**Data under study**
---
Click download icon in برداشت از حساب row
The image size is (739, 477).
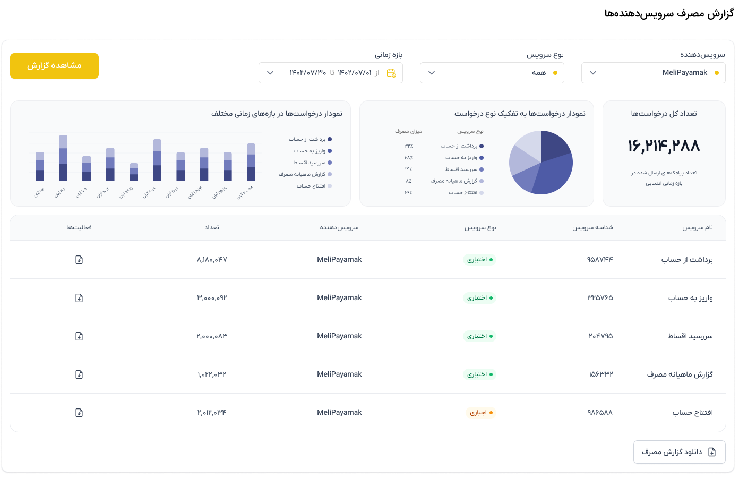pos(79,260)
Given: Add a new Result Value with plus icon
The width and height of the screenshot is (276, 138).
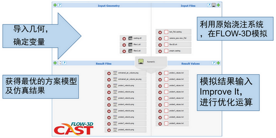Looking at the screenshot, I should click(218, 63).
---
**Assigned task**
When a line in the material includes the word "icon", copy it out.

**Solved exercise**
Click download icon in برداشت از حساب row
Given: Add a new Result Value with plus icon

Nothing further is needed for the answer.